Ukrainian Prime Minister Arseny Yatsenyuk, right, chats with British Prime Minister David Cameron, middle, and Swedish Prime Minister Fredrik Reinfeldt during a signing ceremony at a summit in Brussels.
(Olivier Hoslet / EPA)

LONDON -- Ukraine sealed a deal Friday to draw closer politically to the European Union, firmly looking to the West for guidance and support even as Russia pulled the contested Crimean peninsula eastward.

The pact revives an agreement that Brussels offered the government in Kiev several months ago but that the then-president of Ukraine jettisoned at the last minute in favor of closer ties with Moscow. The abrupt turnaround touched off months of protests, the toppling of the former president and Russia’s incursion into Crimea.

The signing of the EU deal risks further angering Moscow, which sees a European-leaning Ukraine as a threat. But acting Ukraine Prime Minister Arseny Yatsenyuk brushed aside any concern and hailed the agreement.

“Frankly speaking, I don’t care about Russia [in] signing this deal. I care about Ukraine, Ukrainians and our European future,” Yatsenyuk said. “This deal meets an aspiration of millions of Ukrainians that want to be a part of the European Union.”


EU membership is not actually on offer. But the agreement puts Ukraine squarely in the orbit of the EU, which pledged to sign it immediately as a riposte to Russia’s takeover of Crimea. On Friday, Russian President Vladimir Putin formally approved the peninsula’s annexation, which the West refuses to recognize as legitimate.

An economic deal between Kiev and Brussels, which formed part of the original pact, is being deferred until after Ukrainian elections in May. In a further dig at Moscow, the EU said it would sign similar political agreements with Georgia and Moldova, which Russia sees as also properly in its sphere of influence.

Earlier Friday, the leaders of the 28 EU nations announced their intention to add a dozen more names to the list of mostly Russian and Crimean officials on whom they’ve imposed travel bans and asset freezes in response to the Crimean crisis. The leaders also instructed EU staff to come up with possible economic sanctions on Moscow if the situation deteriorates – namely, if Russian forces move into eastern Ukraine.

In an unexpected move, the EU said it was slapping a near-embargo on any goods from Crimea that did not transit through Ukraine first.

“We will only accept Crimean goods in the EU if they come from Ukraine and not Russia,” British Prime Minister David Cameron said. “From now on, goods from Crimea have to come through Ukraine or they’re going to get very hefty penalties and tariffs put on them.”

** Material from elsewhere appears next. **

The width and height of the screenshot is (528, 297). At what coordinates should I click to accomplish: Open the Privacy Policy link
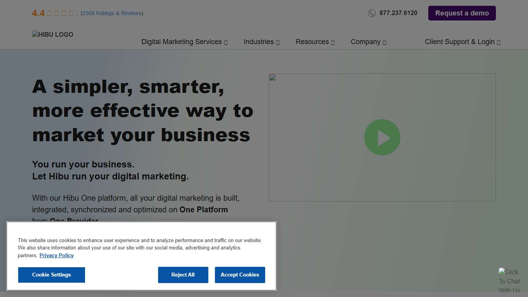[x=56, y=255]

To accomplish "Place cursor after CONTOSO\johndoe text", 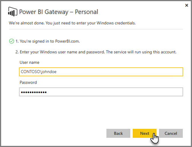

Yatsenyuk said that “the best way to contain Russia is to impose real economic leverage over them,” and criticized Moscow’s attempt to “impose a new post-Cold War order and to revise the results of the Second World War.”

But a pro-Kremlin political scientist in Moscow ridiculed the new accord between the EU and Ukraine – and called for an invasion of Ukraine to keep it from going into effect.

“The Kremlin should stop this farce and deploy Russian troops in Ukraine as soon as possible to create a situation for really free and democratic elections of its organs of power,” said Sergei Markov, vice president of Russian Plekhanov University of Economics. “We will not allow Russians and Ukrainians in Ukraine to be turned into slaves.”


Times staff writer Sergei L. Loiko in Moscow contributed to this report.